At a modern 42mm wide in steel (30m water-resistant), the Urban Jürgensen & Sønner Alfred has a lot of handmade elements and even some “secrets” – the lugs’ soldering technique, the type of wood used to polish the hands, and the mix of ingredients for the “grenage” dial are all apparently classified. The clean look of the dial, the style of “observatory” hands, and the “teardrop” lugs have become signatures for the brand and they are keen to explain their painstaking production. The dial seems like a good place to begin…
Just because the Arabic numeral hour markers are flush with the rest of the dial, don’t mistake it for another printed one – as Urban Jürgensen’s technique makes applied indices look like the lazy choice.

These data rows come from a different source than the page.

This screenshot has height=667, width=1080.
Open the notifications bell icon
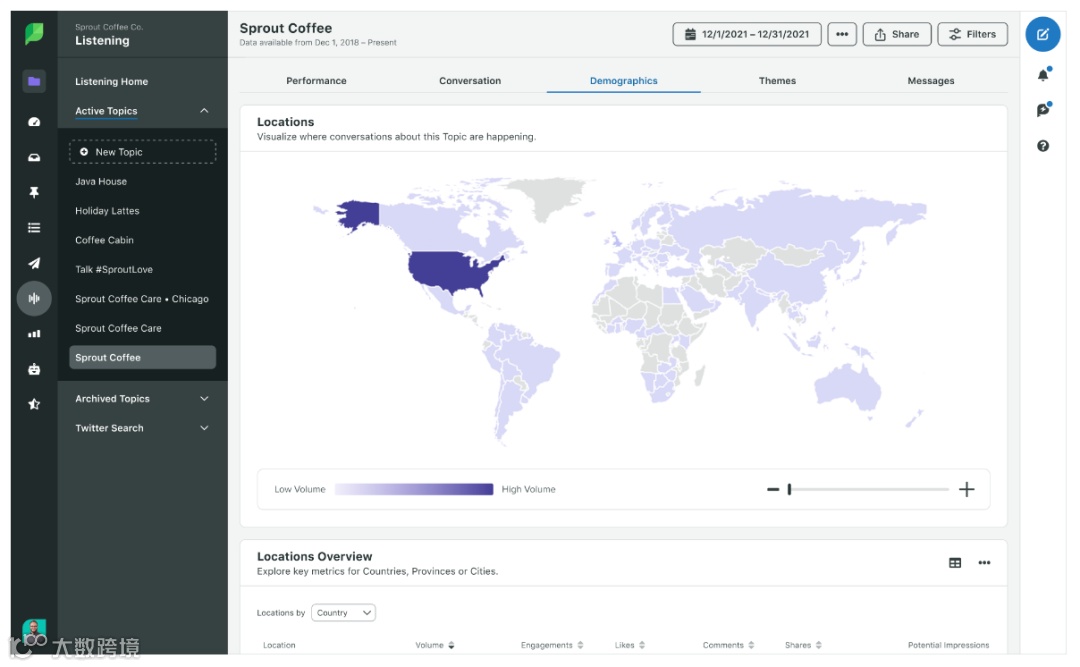tap(1043, 75)
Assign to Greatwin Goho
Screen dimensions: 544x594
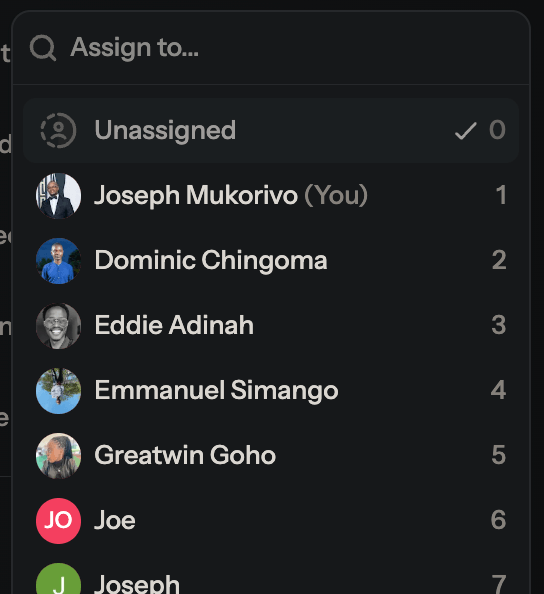(271, 456)
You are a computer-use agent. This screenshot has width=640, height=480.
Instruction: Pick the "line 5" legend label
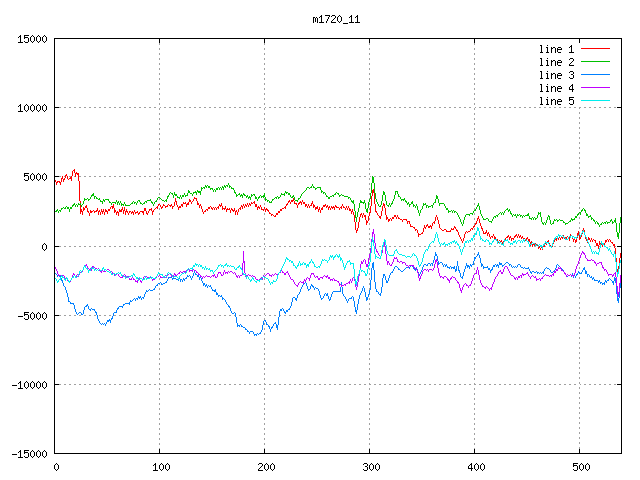pyautogui.click(x=556, y=101)
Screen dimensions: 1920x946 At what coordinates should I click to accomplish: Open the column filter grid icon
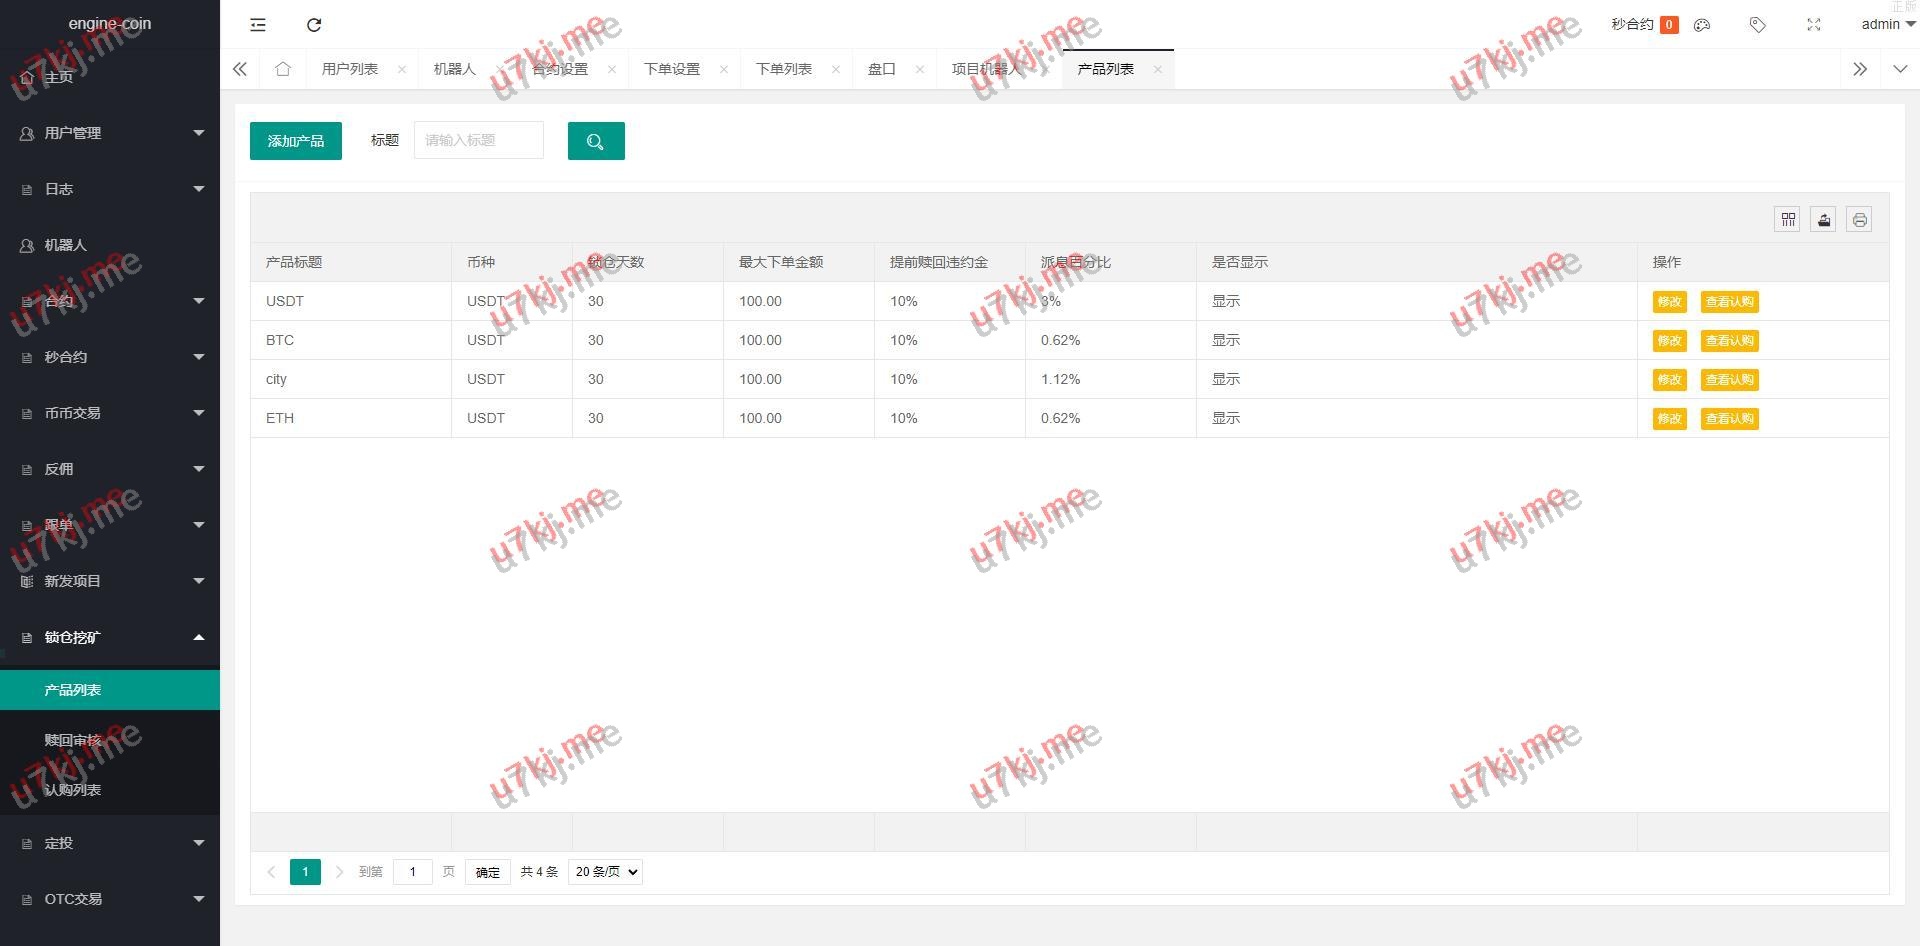[1787, 220]
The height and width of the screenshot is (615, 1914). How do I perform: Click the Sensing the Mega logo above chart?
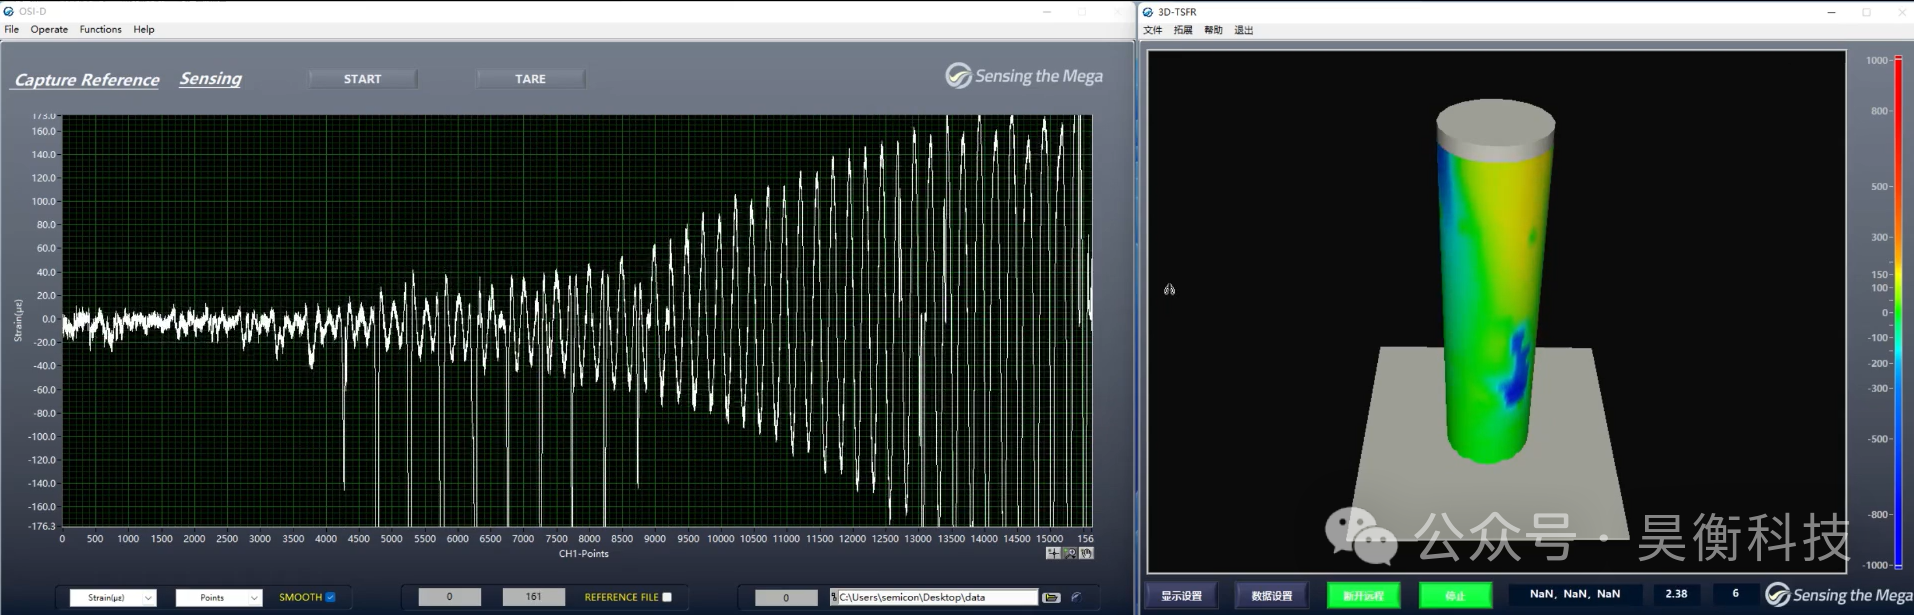click(1024, 76)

Again, the technique is called “grenage,” and the brand has used it for other watches in the past. Grenage involves, first, the indices, numerals, and texts being engraved into the silver dial and then filled in with lacquer that is polished to be flush with the dial surface. Then, the dial is treated with a mixture of silver powder, salt, and other (secret) ingredients, and an electrochemical bonding process causes the finish you see here to develop. This is all done by hand, of course, and we are told that each dial will therefore have an individual character and slight differences. The brand describes the texture as “granular,” but we’ve seen a lot of granular-textured dials before that often have a rougher, asphalt-like appearance – in the images at least, the Urban Jürgensen & Sønner Alfred dial texture looks almost like velvet or soft suede to me.

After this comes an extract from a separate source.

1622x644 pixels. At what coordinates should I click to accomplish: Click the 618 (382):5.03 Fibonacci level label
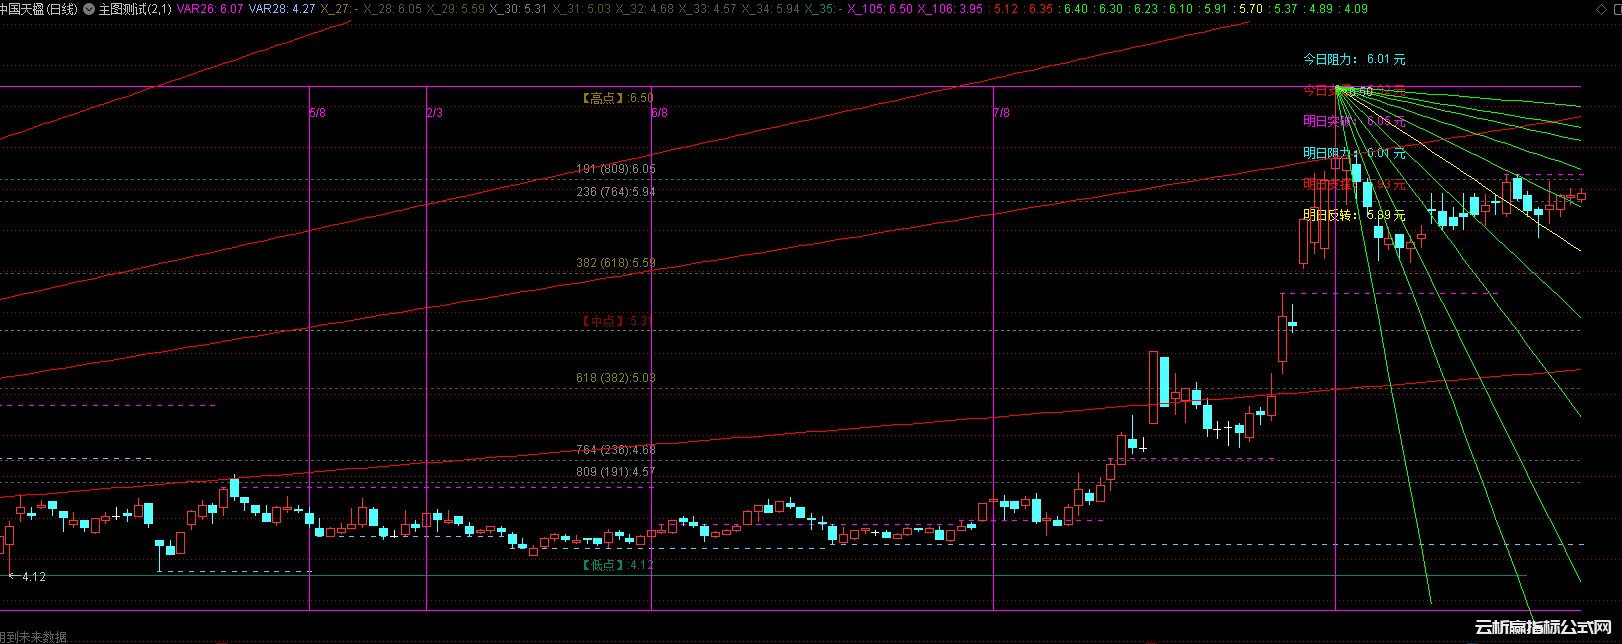coord(615,378)
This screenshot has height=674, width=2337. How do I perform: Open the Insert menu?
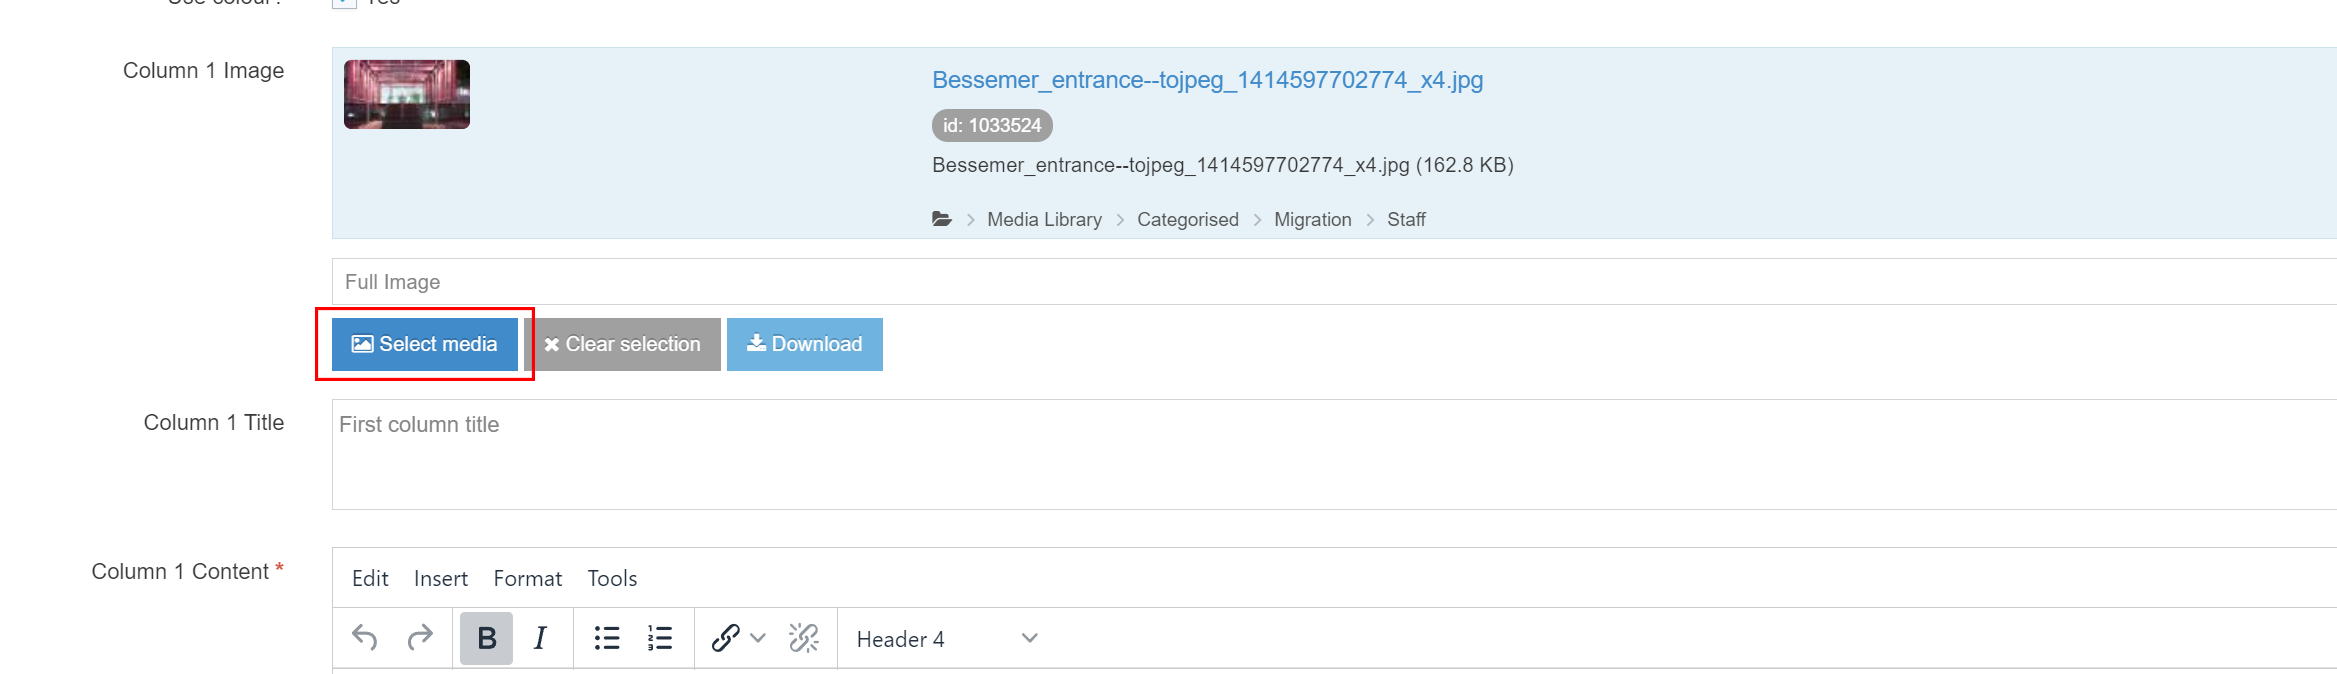click(440, 579)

Most watch cases are made with the lugs as an integral part of the case’s shape, milled from a single piece of metal. Urban Jürgensen, on the other hand, makes each of the four teardrop lugs individually and then solders them to the three-part case. Just think: you’d have to make sure each is on there perfectly straight. Even for small batches, the lugs’ initial forging process alone apparently requires a full day of work and between five and eight cycles including heating and cooling stages that must be monitored and manually adjusted. Both the dial and the lugs seem as if produced with totally unnecessary complexity for a final product that differs from one produced more easily only in very subtle ways – these are the joys, I suppose, of watch collecting at a certain level.
We’re not done yet, though! Knowing all that, you wouldn’t expect simple stamped hands over that downy dial, would you? The hour hand alone is composed of four parts, and each hand and component is honed, polished, assembled, and heat-blued to a very specific hue of Urban Jürgensen navy blue. You might not even notice that the diamond-polished center of the hour hand’s “eye” is asymmetrically slightly thicker towards the center of the dial.
Finally, the hand-wound UJS-P4 movement was developed by Urban Jürgensen with Chronode. It features a Swiss lever escapement rather than the brand’s signature detent escapement of the P8 movement as in the 11C watch (linked to above), but shares much of the same architecture and finishing. With two barrels, the UJS-P4 gets 72 hours of power reserve and beats at a frequency of 3Hz to display the time with a small seconds subdial at 6 o’clock on the dial. The movement is visible through a sapphire caseback and decorated with some perlage and radial Geneva stripes emanating from the balance wheel, a balance bridge that’s skeletonized in a cool modern way, hand-chamfering for the bridges, and blued screws with polished countersinks.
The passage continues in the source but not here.